Pressure is mounting on the North Pacific Fishery Management Council to substantially reduce the amount of Pacific halibut taken incidentally in Bering Sea/Aleutian Island groundfish fisheries.
A diverse group of halibut users, including commercial, recreational and subsistence harvester, halibut dependent communities, community development quota groups, and an environmental organization, is asking Alaska’s congressional delegation to support their request for lower bycatch.
Their appeal comes on the heels of a letter to the council from a bipartisan group of Alaska legislators who want the federal fisheries managers to reduce bycatch limits on halibut by 50 percent in the Bering Sea/Aleutian Islands groundfish fisheries.
Sixteen halibut user groups this past week appealed for support from Senators Lisa Murkowski and Dan Sullivan, and Rep. Don Young. They said that while the directed halibut fisheries have seen extreme cuts in their quotas over the past decade, those catching the halibut as incidental harvest have been permitted by regulation to catch and discard halibut up to the limit set more than 20 years ago, when the halibut resource was double what it is now.

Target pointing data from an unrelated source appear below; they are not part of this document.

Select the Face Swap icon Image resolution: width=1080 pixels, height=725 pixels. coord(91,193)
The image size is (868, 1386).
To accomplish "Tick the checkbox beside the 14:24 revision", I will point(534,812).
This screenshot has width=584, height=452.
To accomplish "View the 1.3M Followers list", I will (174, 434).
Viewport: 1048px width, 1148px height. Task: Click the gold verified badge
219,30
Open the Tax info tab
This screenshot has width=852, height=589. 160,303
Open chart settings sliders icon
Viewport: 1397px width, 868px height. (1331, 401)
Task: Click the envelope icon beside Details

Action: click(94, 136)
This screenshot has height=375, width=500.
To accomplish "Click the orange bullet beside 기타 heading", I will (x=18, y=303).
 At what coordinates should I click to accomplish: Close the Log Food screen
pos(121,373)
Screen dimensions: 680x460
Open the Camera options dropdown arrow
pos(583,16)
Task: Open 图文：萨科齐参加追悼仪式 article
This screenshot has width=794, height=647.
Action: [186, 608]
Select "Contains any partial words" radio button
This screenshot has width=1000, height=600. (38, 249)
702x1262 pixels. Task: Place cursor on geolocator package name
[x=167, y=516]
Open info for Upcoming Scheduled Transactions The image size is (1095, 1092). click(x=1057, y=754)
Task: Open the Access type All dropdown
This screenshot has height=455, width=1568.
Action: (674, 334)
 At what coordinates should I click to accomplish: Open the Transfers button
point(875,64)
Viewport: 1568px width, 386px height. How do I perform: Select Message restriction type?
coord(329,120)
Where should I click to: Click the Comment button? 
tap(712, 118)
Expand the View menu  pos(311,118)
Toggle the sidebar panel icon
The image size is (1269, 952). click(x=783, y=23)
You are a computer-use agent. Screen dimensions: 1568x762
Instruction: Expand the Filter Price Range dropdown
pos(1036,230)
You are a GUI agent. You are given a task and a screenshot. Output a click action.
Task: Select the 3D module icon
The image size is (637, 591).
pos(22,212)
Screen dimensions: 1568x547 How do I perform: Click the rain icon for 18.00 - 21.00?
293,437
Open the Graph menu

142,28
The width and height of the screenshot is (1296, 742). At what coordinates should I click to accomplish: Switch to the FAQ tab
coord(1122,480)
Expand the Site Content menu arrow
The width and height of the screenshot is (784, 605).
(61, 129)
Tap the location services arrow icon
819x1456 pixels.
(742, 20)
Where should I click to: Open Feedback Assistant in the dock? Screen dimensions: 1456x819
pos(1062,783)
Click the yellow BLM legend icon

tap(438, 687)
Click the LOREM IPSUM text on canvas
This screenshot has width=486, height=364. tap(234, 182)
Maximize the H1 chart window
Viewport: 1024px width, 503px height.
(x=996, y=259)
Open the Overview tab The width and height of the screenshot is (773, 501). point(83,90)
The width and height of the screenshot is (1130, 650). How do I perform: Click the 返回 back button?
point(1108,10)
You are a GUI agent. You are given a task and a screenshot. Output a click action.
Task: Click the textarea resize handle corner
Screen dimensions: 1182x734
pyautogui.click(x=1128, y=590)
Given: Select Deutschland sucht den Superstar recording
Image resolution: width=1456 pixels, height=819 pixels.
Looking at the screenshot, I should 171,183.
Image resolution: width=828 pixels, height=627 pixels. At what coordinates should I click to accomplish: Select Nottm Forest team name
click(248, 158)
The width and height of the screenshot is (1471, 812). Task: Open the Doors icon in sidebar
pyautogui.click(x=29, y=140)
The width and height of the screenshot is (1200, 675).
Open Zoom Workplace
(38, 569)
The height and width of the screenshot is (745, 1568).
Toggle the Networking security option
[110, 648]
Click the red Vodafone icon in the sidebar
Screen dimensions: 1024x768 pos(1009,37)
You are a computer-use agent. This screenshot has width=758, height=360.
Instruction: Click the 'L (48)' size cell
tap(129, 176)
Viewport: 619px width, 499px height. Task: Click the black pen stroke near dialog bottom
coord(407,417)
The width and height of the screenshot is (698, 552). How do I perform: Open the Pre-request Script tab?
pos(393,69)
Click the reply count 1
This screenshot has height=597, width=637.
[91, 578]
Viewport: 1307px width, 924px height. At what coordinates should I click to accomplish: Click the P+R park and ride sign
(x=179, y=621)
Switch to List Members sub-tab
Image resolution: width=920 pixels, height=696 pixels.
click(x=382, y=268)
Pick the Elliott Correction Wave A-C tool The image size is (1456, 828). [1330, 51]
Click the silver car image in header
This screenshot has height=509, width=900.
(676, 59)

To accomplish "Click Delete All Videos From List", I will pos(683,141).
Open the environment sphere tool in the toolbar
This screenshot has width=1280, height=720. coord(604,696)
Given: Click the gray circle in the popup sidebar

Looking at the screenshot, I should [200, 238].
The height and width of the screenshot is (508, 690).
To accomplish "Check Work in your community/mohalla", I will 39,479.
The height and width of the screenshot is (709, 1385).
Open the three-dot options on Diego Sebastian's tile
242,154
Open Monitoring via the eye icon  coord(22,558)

The current BSAI halibut bycatch limit of 4,426 metric tons legally allows up to 7.32 million pounds of halibut to be caught and discarded overboard as bycatch in groundfish fisheries, they said. Meanwhile, this year directed commercial halibut harvesters in the Bering Sea are limited to 3.815 million pounds.
Last year BSAI trawl fisheries caught and discarded seven times more halibut than the directed fishery landed in the BSAI, they said.
The letter was signed by the Alaska Longline Fishermen’s Association, Alaska Marine Conservation Council, Alaska Trollers Association, Aleut Community of Saint Paul Tribal Government, Aleutians East Borough, Aleutian Pribilof Island Community Development Corp., Central Bering Sea Fishermen’s Association, City of St. Paul, Coal Point Seafood Co., Fishing Vessel Owners’ Association, Halibut Association of North America, Homer Charter Association, North Pacific Fisheries Association, Pioneer Alaskan Fisheries, Inc., Tanadguxic Corp., and United Fishermen’s Marketing Association.
Any comments from the congressional delegation, plus those of the 12 legislators are likely to be among dozens heard as the federal fisheries management group takes final action during its June meeting in Sitka on a measure that proposes up to a 50 percent reduction in the cap on halibut bycatch in BSAI fisheries.
Participants in the groundfish fisheries have told the council that they have already been reducing the bycatch by a combination of efforts ranging from equipment to exclude halibut to avoiding certain areas where halibut are abundant.
The council has scheduled nearly three entire days of its June 1-9 meeting in Sitka for this issue.